Trump sounded a defiant note, telling reporters in Switzerland that Democrats did not have enough evidence against him.
In the opening argument for the prosecution, Representative Adam Schiff said Trump had pushed Ukrainian President Volodymyr Zelenskiy to investigate former Vice President Joe Biden and his son on unsubstantiated corruption charges last year.
In his dealings with Ukraine, Trump solicited foreign interference to improve his chances in this year’s U.S. presidential election, Schiff said, laying out the main Democratic argument for why Trump abused his power and should be found guilty.
“To implement this corrupt scheme President Trump pressured the president of Ukraine to publicly announce investigations into two discredited allegations that would benefit President Trump’s 2020 presidential campaign,” Schiff said.
Democrats argue that Trump was trying to find dirt on Biden, a leading contender for the Democratic presidential nomination, and his son Hunter who had served on the board of a Ukrainian gas company, to help the Republican president win a second term.
Trump denies any wrongdoing and his fellow Republicans in the Senate say his behavior did not fit the description of “high crimes and misdemeanors” outlined in the U.S. Constitution as a reason to oust a U.S. president.
Trump is almost certain to be acquitted by the Republican-controlled 100-member Senate, where a two-thirds majority is needed to remove him from office. But the trial’s effect on Trump’s November re-election bid is unclear.

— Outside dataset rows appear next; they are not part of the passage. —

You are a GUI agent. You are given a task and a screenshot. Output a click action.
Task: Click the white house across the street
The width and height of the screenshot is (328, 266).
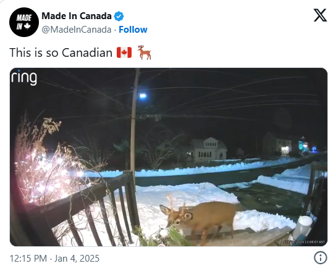pyautogui.click(x=206, y=149)
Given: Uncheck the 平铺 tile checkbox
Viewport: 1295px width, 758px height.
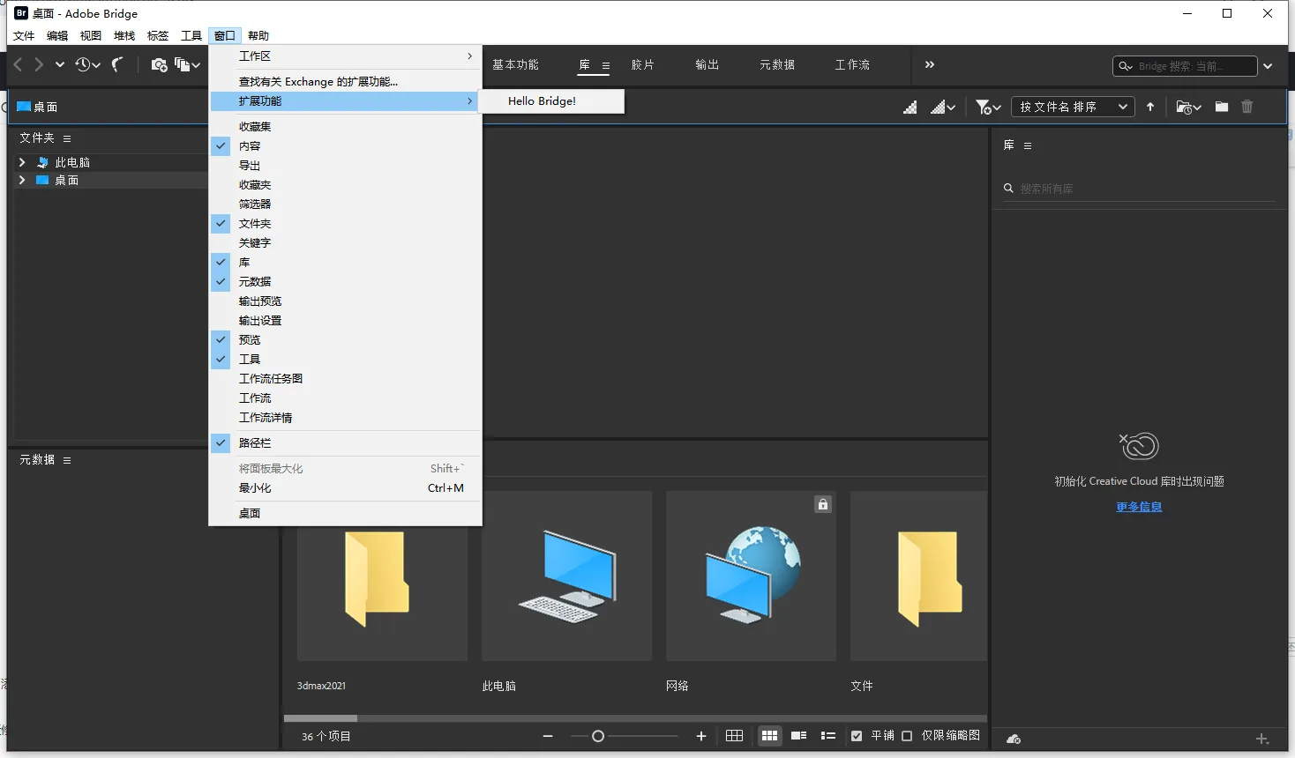Looking at the screenshot, I should (x=857, y=736).
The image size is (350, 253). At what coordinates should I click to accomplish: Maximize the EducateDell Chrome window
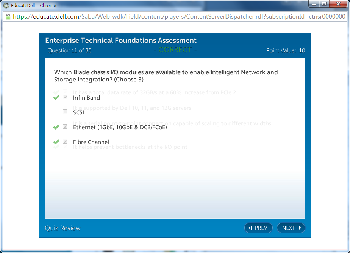click(324, 4)
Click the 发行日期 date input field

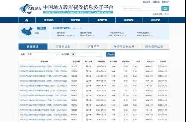point(86,54)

The case against him is focused on a July 25 telephone call in which he asked Zelenskiy to open a corruption investigation into the Bidens as well as a discredited theory that Ukraine, not Russia, meddled in the 2016 U.S. election.
“Nothing could be more dangerous to a democracy than a commander in chief who believed that he could operate with impunity, free from accountability. Nothing, that is, except a Congress that is willing to let it be so,” said Schiff, who is leading the prosecution team of Democratic “managers” from the 435-seat House of Representatives.
Democrats have up to three days to make their case. Trump’s defense team will have three days after that for rebuttal in a trial that could potentially conclude next week.
It is the third presidential impeachment trial in U.S. history. The opening days have been dominated by arguments over Democratic requests for more witnesses and records.
The Trump administration has not complied with subpoenas for documents and has urged officials like former national security adviser John Bolton and Secretary of State Mike Pompeo not to participate in the impeachment investigation.
In Davos, Switzerland, Trump told reporters at the World Economic Forum that he was happy with the way the trial was going.
“I thought our team did a very good job. But honestly, we have all the material. They don’t have the material,” Trump said.